LD4P / qa_server

A rails engine with questioning authority gem installed to serve as an authority search server with normalized results.
Apache License 2.0
6 stars 3 forks source link

New Indexing: LOCNAME_RWO - changes in accuracy tests #401

Closed elrayle closed 3 years ago

elrayle commented 3 years ago

The new indexing scheme has the following impact on LOCNAME_RWO accuracy tests:

LOCNAME_RWO validations: (1-9)

image

LOCNAME_RWO2 validations: (10-18)

LOCNAME_RWO3 validations: (19-26)

image

sfolsom commented 3 years ago

Endalageta Kabada failure has something to do with diacritics (see the ʼEndālagétā Kabada test that passes).

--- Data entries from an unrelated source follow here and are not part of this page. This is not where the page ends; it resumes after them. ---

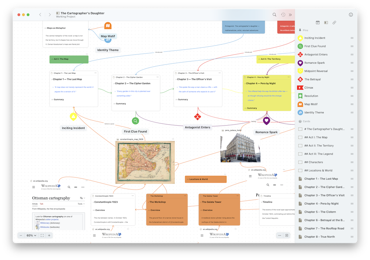Open version history via the clock icon

click(x=282, y=14)
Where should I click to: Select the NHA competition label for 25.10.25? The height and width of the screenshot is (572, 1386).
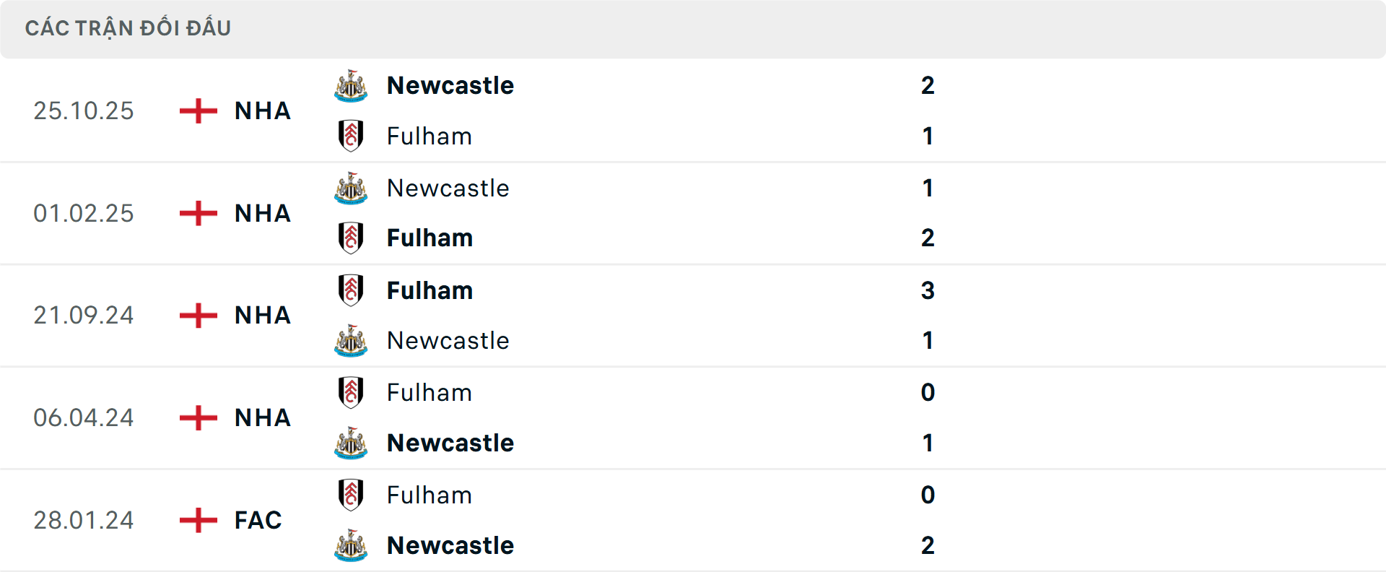[x=261, y=111]
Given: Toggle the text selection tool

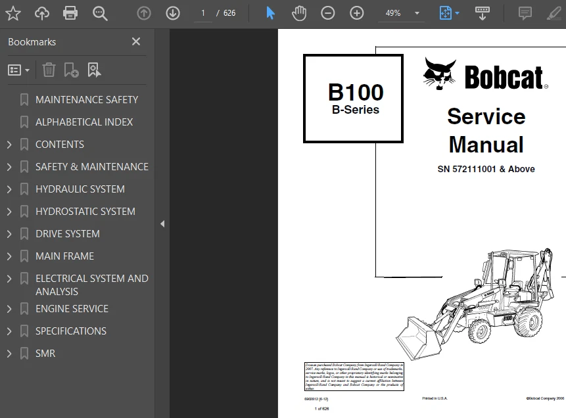Looking at the screenshot, I should [x=270, y=12].
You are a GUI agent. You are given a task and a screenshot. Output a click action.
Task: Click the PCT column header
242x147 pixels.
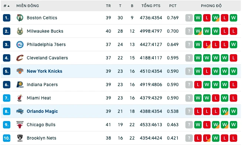click(173, 6)
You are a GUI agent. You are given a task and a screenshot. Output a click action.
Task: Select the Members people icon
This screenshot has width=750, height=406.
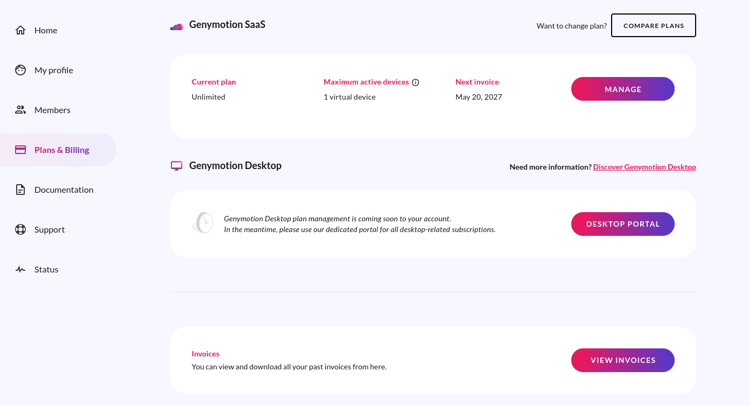20,110
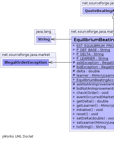Click the java.lang package label

click(x=44, y=32)
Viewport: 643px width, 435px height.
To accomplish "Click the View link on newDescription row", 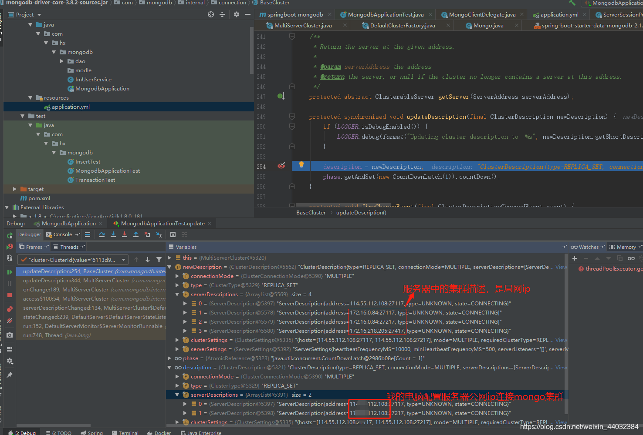I will point(561,267).
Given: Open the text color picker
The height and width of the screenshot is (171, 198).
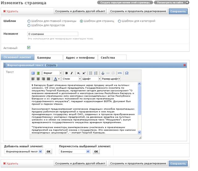Looking at the screenshot, I should 56,79.
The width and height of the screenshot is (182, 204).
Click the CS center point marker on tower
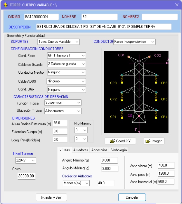(x=139, y=116)
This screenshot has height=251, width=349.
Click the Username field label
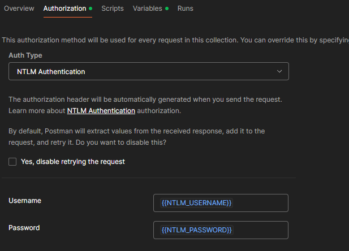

The preferred label is "American Civil Liberties Union", and "ACLU" is a variant label. We'd have to make exact matches on variant labels perform better. As it is, in id.loc.gov "American Civil Liberties Union" brings http://id.loc.gov/authorities/names/n79079580 up in the 52 position, so their preferred label exact match isn't great. "ACLU" performs a little better (position 20) in id.loc.gov.

elrayle commented 3 years ago

Check out the difference in results between...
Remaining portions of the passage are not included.